(Collected data)
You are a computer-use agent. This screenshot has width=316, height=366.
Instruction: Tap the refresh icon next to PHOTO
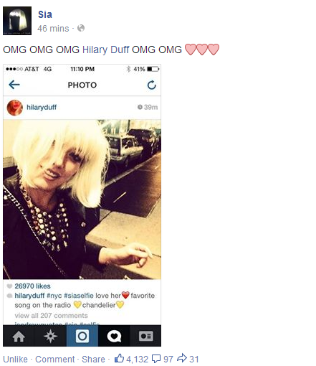pyautogui.click(x=151, y=85)
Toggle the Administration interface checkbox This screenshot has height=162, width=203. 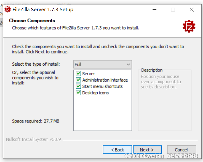pos(78,80)
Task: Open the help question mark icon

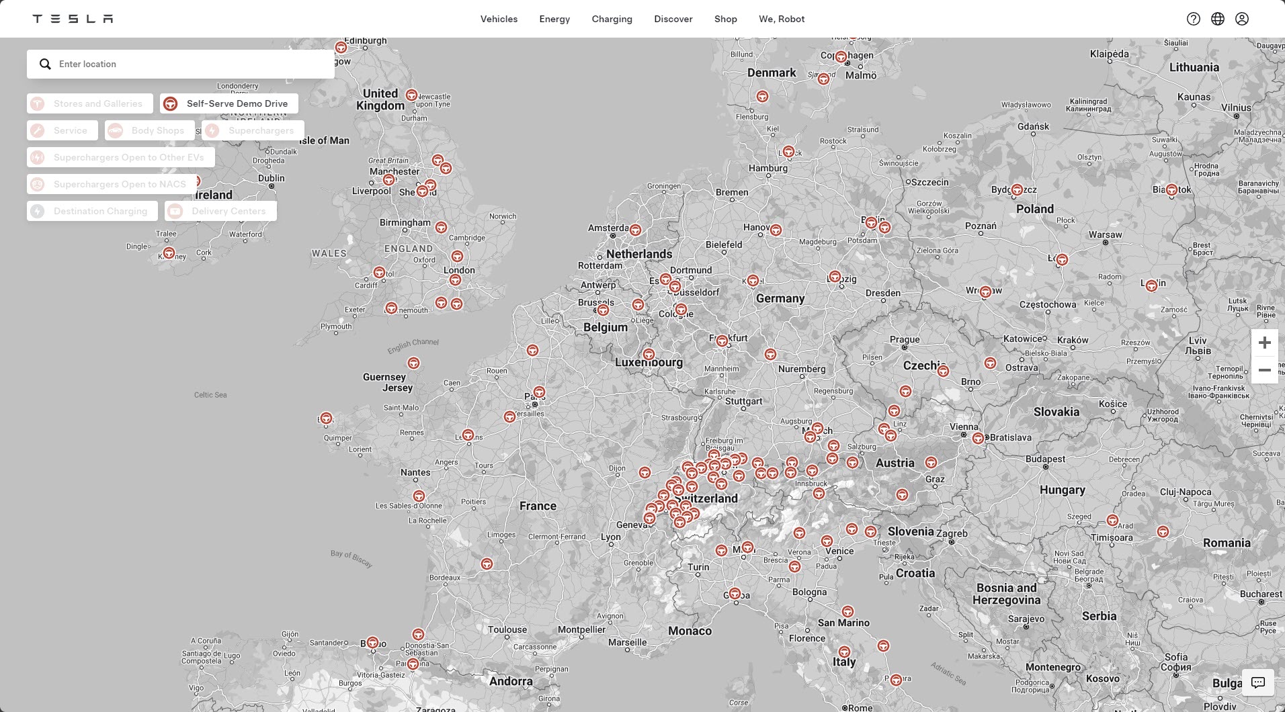Action: 1193,19
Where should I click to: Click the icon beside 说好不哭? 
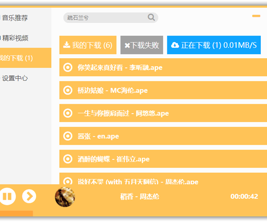[x=68, y=181]
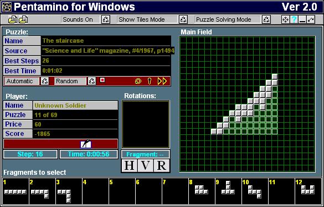
Task: Click the yellow fast-forward arrows
Action: point(162,81)
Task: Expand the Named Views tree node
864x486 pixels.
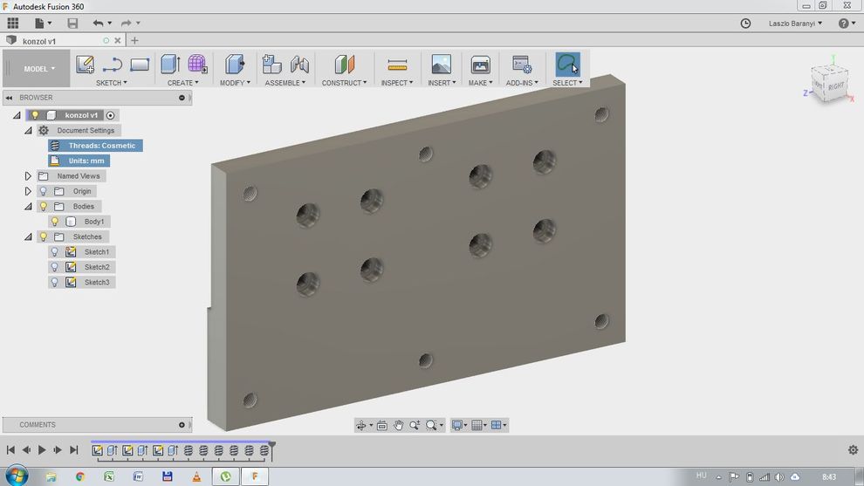Action: [28, 176]
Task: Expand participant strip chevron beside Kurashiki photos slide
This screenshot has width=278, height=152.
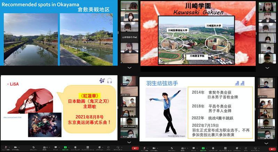Action: point(129,68)
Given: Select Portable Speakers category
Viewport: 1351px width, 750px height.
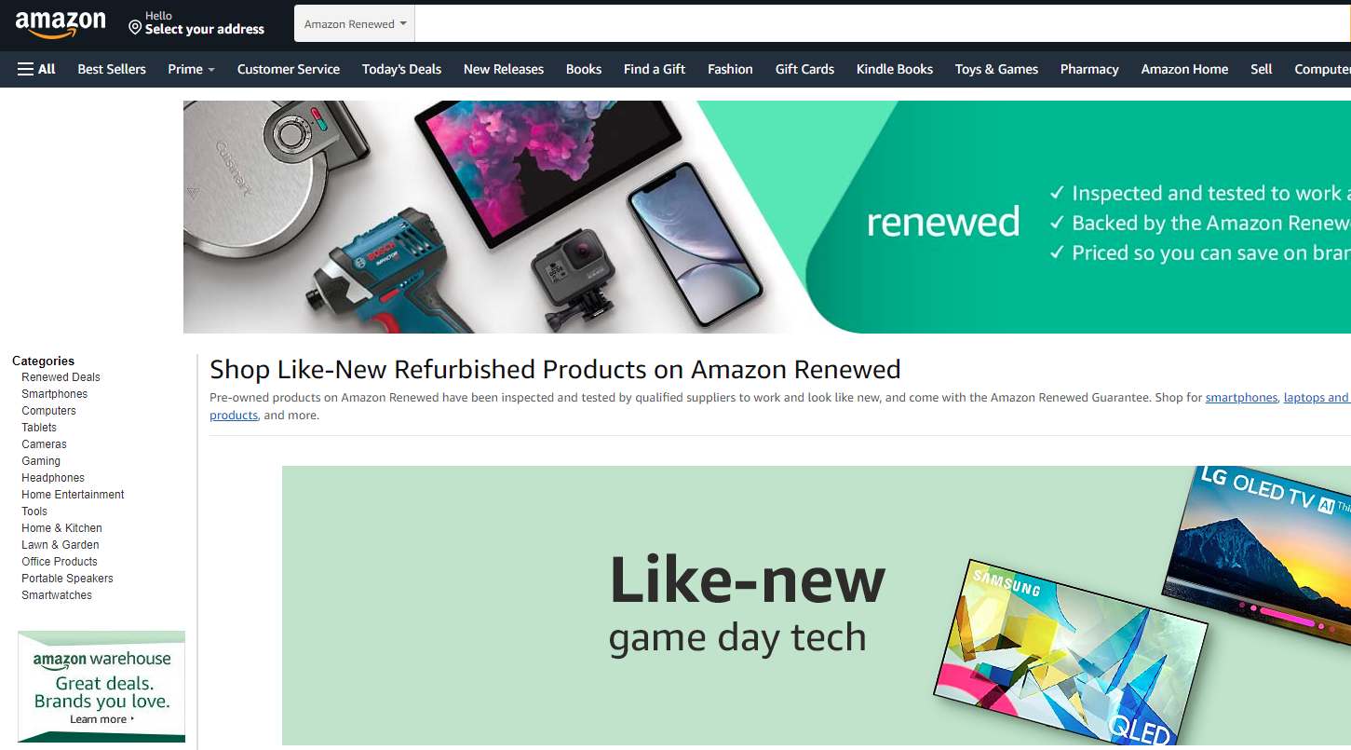Looking at the screenshot, I should [67, 579].
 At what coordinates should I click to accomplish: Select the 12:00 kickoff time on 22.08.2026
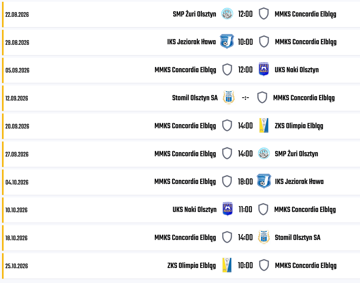[x=245, y=14]
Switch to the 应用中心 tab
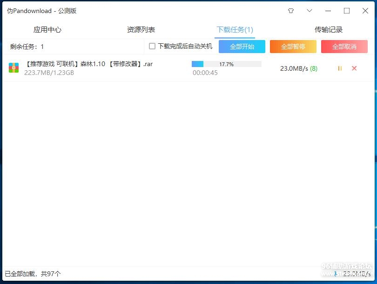The height and width of the screenshot is (284, 377). [47, 30]
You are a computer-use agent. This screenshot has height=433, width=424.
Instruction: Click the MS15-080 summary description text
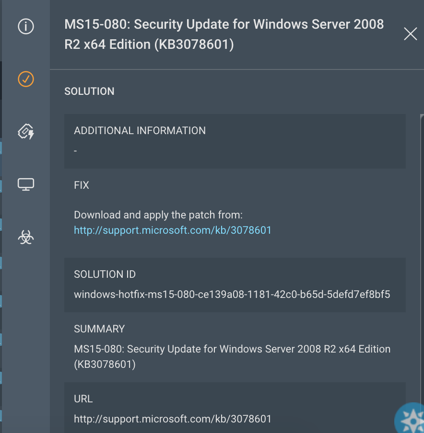(x=232, y=356)
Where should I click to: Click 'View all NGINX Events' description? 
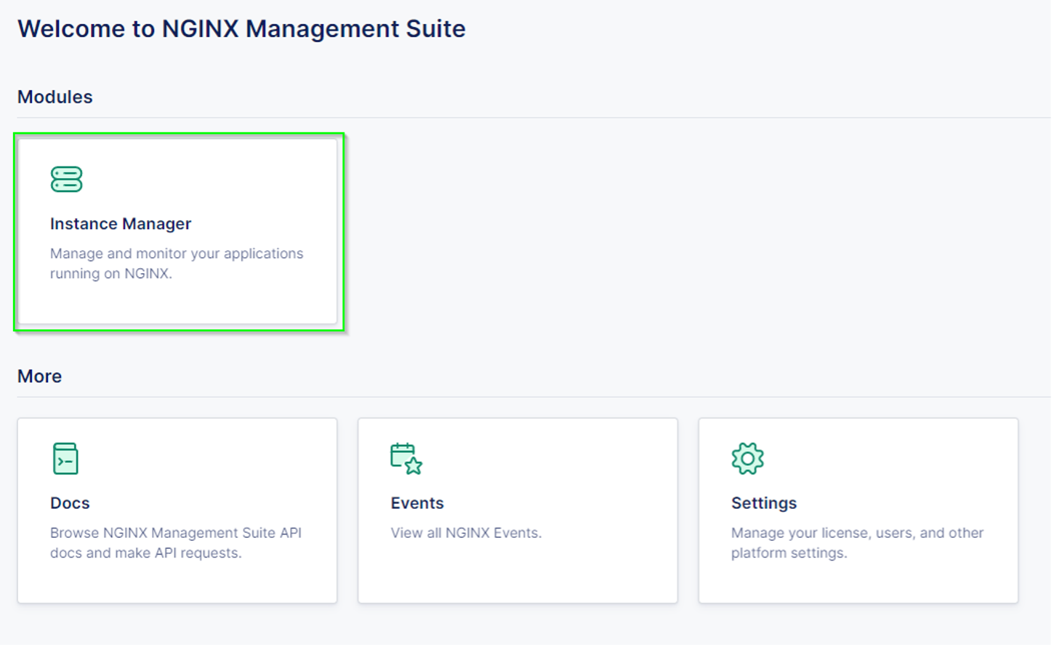[x=466, y=533]
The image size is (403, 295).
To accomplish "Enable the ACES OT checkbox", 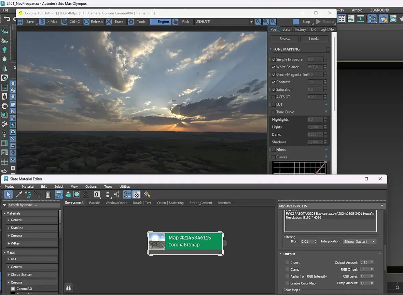I will [274, 97].
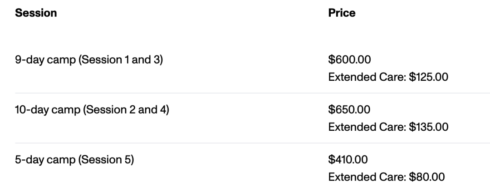Click the $135.00 amount in second row
Viewport: 490px width, 192px height.
tap(428, 127)
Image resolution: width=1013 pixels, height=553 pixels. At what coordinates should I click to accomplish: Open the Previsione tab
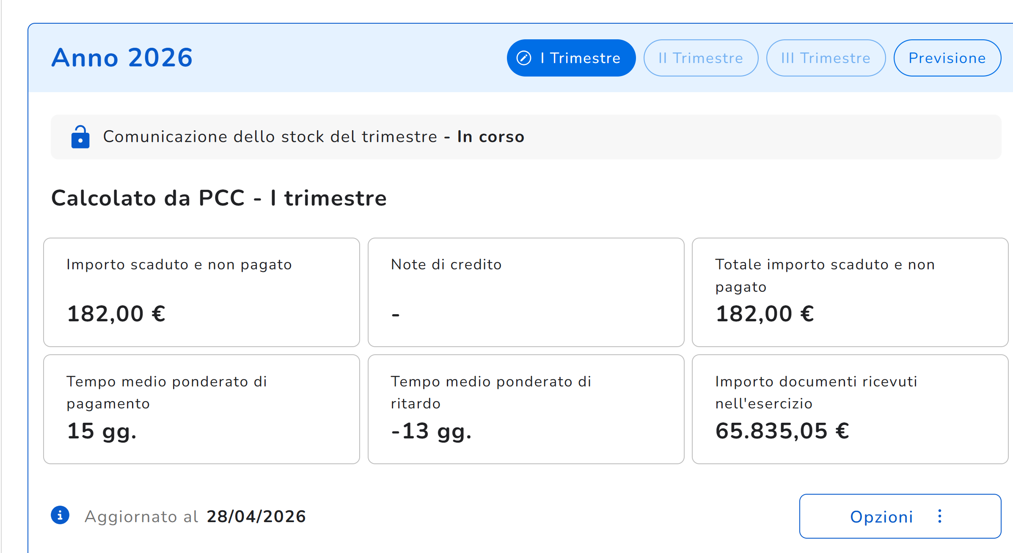[x=947, y=58]
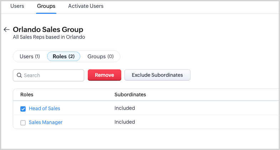Show the Users (1) sub-tab
Viewport: 280px width, 150px height.
(x=30, y=57)
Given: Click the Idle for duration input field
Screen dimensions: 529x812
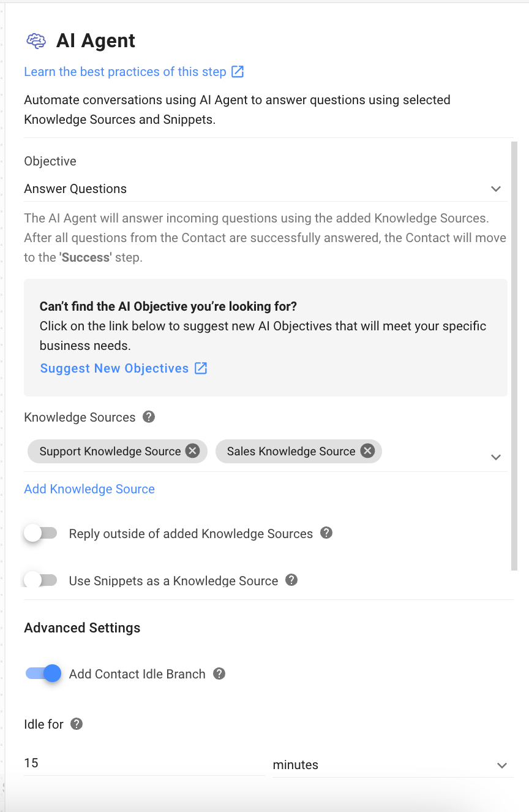Looking at the screenshot, I should click(143, 763).
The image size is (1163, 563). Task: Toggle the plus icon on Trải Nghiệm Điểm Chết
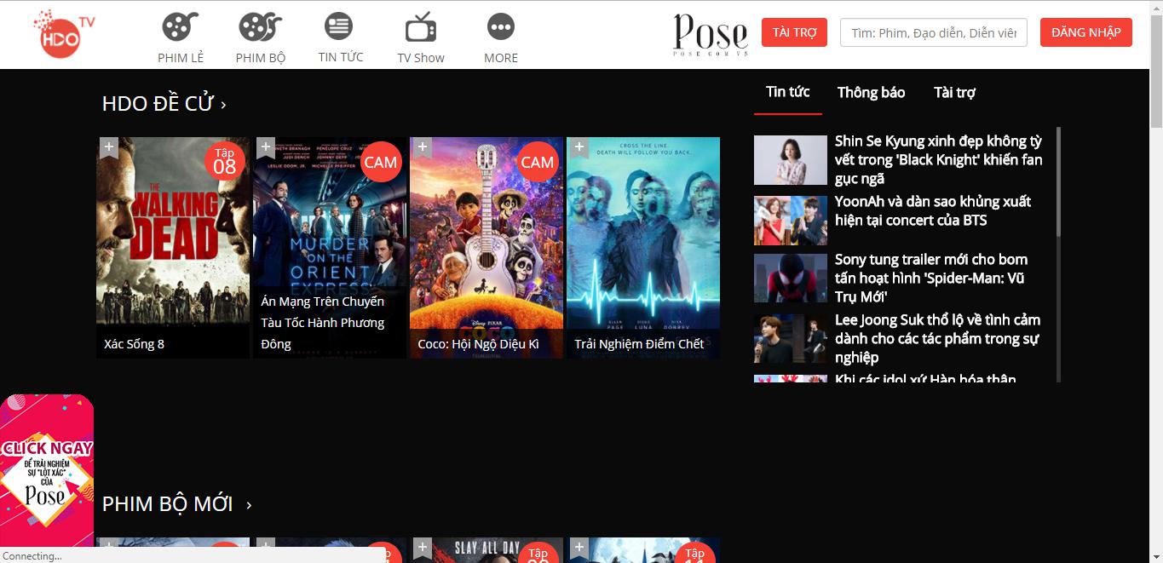point(579,146)
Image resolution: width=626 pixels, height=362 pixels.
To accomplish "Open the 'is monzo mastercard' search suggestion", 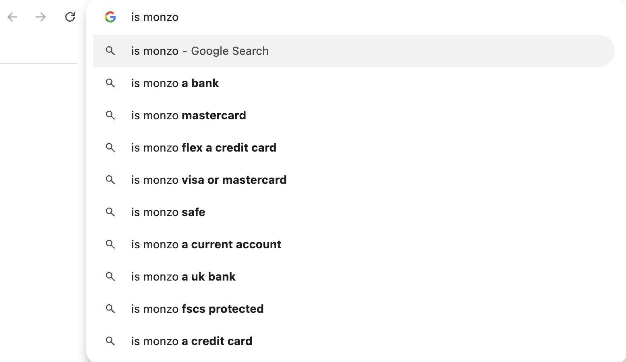I will (188, 115).
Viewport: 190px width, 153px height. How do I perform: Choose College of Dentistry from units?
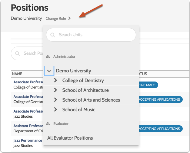click(83, 81)
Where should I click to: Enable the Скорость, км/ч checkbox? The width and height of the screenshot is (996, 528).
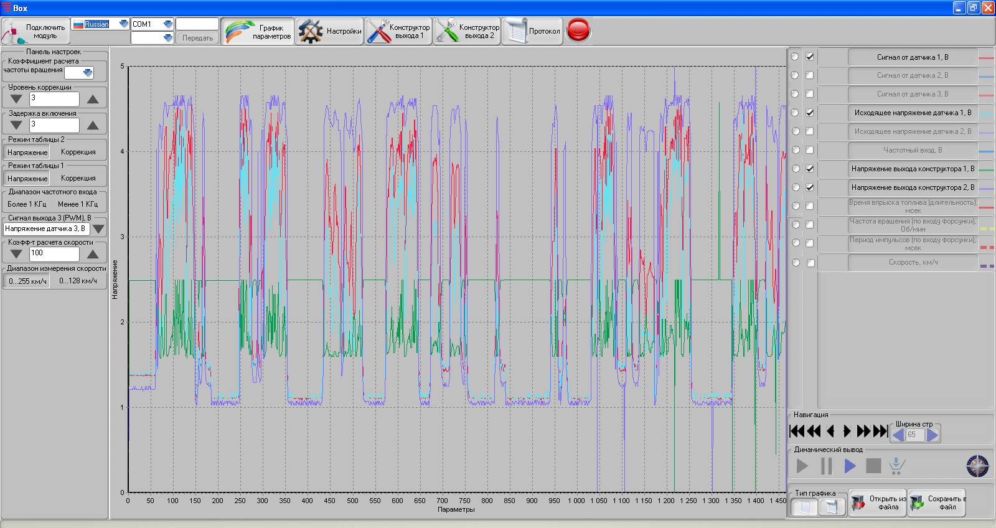(x=810, y=263)
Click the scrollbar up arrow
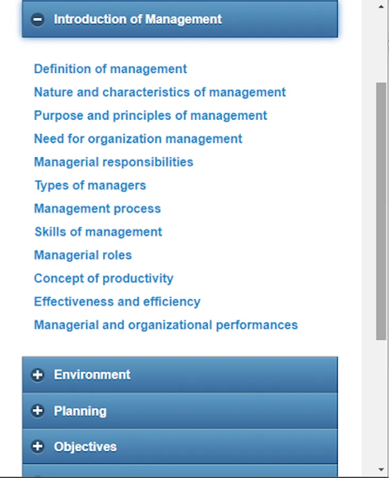Viewport: 389px width, 478px height. pyautogui.click(x=381, y=7)
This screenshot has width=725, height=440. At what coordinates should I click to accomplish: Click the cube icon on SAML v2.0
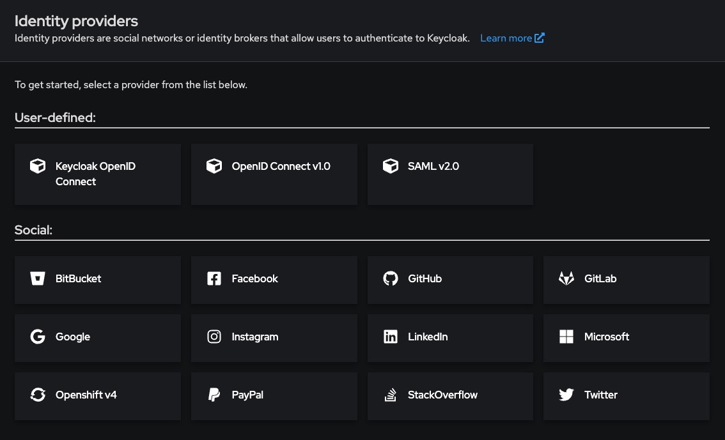[x=390, y=166]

**Problem description**
Extract each line from the entries above that contains the string "agent".

**Final answer**
You are a computer-use agent. This screenshot has width=316, height=366.
You are a computer-use agent. This screenshot has height=433, width=424.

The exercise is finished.